Bold Scandinavia
- Industry: Branding agency
- Founded: 2011
- Founders: Oskar Lübeck Carl-Fredrik af Sandeberg
- Headquarters: Stockholm, Sweden
- Number of locations: 4 (Stockholm, Copenhagen, Oslo, London)
- Number of employees: 80 (2026)
- Parent: The North Alliance (NoA)
- Website: boldscandinavia.com

= Bold Scandinavia =

Swedish marketing agency

Bold Scandinavia is a Swedish brand and design consultancy company with studios in Stockholm, Copenhagen, Oslo and London. Founded in Stockholm in 2011 by Oskar Lübeck and Carl-Fredrik af Sandeberg, the agency employs approximately 80 people as of 2025 and is a member of The North Alliance (NoA), a Nordic creative and technology group.
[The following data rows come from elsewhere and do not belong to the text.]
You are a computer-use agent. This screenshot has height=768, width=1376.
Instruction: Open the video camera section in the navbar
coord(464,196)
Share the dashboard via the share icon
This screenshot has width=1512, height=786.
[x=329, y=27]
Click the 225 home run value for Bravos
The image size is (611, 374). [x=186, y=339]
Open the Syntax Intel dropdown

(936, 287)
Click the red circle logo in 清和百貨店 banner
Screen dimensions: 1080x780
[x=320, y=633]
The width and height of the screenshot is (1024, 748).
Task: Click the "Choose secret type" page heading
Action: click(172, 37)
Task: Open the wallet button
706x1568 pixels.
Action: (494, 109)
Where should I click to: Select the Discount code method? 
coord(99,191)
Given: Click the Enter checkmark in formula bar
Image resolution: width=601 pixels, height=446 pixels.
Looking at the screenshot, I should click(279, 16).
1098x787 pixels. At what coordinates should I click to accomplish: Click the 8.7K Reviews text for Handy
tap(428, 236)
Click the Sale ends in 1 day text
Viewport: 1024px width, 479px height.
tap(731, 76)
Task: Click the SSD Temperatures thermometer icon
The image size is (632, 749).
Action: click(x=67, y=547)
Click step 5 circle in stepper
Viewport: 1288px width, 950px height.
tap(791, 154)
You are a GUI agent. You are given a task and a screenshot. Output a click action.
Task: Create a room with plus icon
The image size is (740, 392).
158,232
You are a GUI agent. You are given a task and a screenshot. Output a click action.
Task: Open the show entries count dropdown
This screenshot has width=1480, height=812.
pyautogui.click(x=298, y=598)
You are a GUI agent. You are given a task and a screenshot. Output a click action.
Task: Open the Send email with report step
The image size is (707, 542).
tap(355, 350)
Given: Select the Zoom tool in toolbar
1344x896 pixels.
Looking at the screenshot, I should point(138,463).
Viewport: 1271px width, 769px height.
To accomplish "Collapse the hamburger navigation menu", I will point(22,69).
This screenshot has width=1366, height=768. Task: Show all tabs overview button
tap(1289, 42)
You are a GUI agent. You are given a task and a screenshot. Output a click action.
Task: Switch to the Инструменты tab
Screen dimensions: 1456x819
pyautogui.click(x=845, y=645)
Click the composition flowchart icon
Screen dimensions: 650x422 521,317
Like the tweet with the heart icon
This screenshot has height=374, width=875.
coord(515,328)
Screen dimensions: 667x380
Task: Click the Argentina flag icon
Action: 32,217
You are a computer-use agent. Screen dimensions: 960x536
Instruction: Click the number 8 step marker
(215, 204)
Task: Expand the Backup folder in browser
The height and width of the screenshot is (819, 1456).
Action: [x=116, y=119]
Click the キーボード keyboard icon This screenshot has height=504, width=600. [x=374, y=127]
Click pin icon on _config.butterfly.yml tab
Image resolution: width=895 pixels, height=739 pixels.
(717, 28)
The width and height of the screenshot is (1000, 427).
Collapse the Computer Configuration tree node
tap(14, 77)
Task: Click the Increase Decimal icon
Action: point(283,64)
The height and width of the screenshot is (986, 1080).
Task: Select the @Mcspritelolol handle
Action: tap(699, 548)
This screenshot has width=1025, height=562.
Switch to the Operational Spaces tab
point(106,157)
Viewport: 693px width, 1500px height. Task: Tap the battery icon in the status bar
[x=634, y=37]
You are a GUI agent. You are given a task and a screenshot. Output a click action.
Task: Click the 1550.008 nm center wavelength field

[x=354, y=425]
The agency's services span brand management and design, digital experience, motion identity, verbal identity, audio identity, typeface design, research and brand activation. Bold's notable projects have included brand identities for Mojang Studios, the video game franchise Minecraft, the Eurovision Song Contest 2024, Stegra (formerly H2 Green Steel), and Nordiska Museet.

== History ==

Bold was founded in Stockholm in 2011 by Oskar Lübeck and Carl-Fredrik af Sandeberg. In 2014, Bold joined The North Alliance, a Nordic group of agencies working in marketing, technology and innovation. The agency subsequently expanded beyond its original Stockholm location, opening studios in Copenhagen, Oslo and later London.

== Recognition ==

In 2025, Bold was named a finalist for Global Brand Agency of the Year by Campaign magazine. In 2021, Bold NoA (Stockholm) received the Regional Design Company of the Year award for Europe at the London International Awards. Bold has received gold in the Strategic Design category at the Swedish Effie Awards (100-wattaren) in both 2023 and 2024, a Gold Lion at Cannes Lions for its Minecraft identity, and a Grand Prix at Eurobest. Bold's work has also been recognised at the Red Dot Design Awards, the Epica Awards, and the Pentawards.